We went back to the entrance. Skip was standing at the open loading dock, his hands sitting on top of his head in an exasperated gesture. “How the hell did we let this happen? Clendening didn’t have the keys to get in here.” He stared out the door, and we walked up to the tense man.
“I know you don’t want to hear this, Skip, but I think someone else here must have been in on it. Unless your dead guard stole the keys, or Terrance and Leslie did,” I said.
“Clendening never seemed smart enough to arrange something like this, but obviously I’ve been wrong before. Like when I thought no human would betray us all by catering to these damned hybrids.” He walked to the office area, and we followed him, Mae staying back after his last comment was dipped in venom.
Gun raised, Mary stepped in front of us and tested the handle. It was unlocked. Wait, no, it was broken. She didn’t even have to turn it. She pushed it instead, and it stopped short of opening. I saw her give it a heave; something pushed back, and the door closed again.
“What the hell is that? Get the lights,” Skip said.
He reached his arm into the dark room and turned them on. The door had a small glass window and he peered through it, turned to us, and vomited right at our feet, Mary and I both jumping back to avoid getting splashed.

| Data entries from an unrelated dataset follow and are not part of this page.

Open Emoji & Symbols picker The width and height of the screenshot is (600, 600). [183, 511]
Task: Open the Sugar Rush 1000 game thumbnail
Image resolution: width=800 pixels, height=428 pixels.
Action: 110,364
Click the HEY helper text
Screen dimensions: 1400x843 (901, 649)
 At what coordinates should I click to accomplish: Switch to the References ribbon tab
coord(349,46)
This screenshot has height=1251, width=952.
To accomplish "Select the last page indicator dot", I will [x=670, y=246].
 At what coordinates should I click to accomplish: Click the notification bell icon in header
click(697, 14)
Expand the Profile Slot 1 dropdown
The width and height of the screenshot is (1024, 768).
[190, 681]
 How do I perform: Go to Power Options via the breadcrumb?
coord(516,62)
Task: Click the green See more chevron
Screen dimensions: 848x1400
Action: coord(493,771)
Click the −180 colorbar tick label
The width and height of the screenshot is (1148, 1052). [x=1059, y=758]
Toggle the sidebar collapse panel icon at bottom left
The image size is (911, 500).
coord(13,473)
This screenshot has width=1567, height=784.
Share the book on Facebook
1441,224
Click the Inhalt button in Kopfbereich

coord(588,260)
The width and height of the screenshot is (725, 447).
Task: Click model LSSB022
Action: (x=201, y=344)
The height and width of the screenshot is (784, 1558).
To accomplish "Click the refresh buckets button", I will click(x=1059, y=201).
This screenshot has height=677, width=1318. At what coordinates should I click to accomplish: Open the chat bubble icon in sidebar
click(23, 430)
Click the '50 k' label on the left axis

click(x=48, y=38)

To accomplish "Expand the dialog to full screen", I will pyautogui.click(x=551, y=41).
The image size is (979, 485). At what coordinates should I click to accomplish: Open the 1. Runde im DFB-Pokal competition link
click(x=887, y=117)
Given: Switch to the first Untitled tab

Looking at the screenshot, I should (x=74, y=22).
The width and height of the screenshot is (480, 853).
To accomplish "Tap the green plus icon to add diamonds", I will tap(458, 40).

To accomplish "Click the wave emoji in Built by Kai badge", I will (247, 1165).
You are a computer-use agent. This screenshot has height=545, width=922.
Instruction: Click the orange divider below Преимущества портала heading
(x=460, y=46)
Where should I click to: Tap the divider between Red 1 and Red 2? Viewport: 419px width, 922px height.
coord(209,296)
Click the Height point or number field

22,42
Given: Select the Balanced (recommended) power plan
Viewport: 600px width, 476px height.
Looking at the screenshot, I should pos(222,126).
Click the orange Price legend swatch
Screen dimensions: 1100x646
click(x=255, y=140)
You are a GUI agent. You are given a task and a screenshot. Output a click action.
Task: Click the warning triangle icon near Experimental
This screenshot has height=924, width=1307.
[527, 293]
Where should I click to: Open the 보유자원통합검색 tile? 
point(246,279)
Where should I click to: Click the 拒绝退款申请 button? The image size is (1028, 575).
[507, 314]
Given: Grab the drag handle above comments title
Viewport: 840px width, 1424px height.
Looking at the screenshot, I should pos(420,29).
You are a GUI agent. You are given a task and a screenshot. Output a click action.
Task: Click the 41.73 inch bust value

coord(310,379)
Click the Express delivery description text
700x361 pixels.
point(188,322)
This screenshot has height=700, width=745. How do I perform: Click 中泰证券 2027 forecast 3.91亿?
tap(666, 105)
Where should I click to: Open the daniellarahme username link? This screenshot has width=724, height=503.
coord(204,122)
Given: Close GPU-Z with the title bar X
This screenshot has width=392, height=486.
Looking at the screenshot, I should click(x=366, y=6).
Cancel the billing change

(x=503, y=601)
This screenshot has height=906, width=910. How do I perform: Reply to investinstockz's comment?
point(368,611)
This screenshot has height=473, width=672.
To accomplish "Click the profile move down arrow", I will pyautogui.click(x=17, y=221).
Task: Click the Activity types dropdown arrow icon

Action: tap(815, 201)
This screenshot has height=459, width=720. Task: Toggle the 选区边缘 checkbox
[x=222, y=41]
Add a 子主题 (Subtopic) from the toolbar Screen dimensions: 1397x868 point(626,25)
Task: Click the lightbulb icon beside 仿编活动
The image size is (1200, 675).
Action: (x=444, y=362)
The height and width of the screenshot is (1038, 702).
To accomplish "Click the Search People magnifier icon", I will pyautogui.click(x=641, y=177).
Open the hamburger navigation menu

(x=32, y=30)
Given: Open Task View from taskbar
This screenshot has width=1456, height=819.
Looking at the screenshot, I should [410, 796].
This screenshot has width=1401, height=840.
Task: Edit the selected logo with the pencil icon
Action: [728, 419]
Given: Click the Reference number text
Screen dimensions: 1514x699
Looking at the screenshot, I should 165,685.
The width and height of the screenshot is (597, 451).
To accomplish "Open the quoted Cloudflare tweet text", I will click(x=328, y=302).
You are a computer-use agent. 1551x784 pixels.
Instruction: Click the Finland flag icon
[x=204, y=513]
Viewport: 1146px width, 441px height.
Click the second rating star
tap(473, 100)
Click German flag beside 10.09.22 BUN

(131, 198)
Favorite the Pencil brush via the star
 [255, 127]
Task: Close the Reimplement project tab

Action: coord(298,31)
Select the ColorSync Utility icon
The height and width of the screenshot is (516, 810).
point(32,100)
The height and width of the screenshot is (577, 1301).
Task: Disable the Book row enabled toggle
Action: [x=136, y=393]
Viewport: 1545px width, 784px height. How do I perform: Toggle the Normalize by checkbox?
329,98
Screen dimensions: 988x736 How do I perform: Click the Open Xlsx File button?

When he ducked, I could see what he’d seen: the bloated face of a hanged woman, swinging softly in the doorway.
The guards pushed past us, and soon she was cut down. It was evident she’d been hanged alive, as we saw the claw marks and boot scuffs on the inside of the door. The sadistic duo had really done a number here.
“Why put on all of this show for us? To make us mad? To throw us off?” Mary asked, her voice quiet.
Mae stepped toward us and said through pale lips, “To make you hate the hybrids. They hate us for giving in and not following through with killing everyone. They want to turn you against all of us and won’t stop until whatever they want is done.”
I hesitated, not sure I wanted to hear the answer to my question. “And what is it they want done?”
“What we were brainwashed to do: end humans,” she said. For a moment, I forgot she was our friend, the words came out so coldly.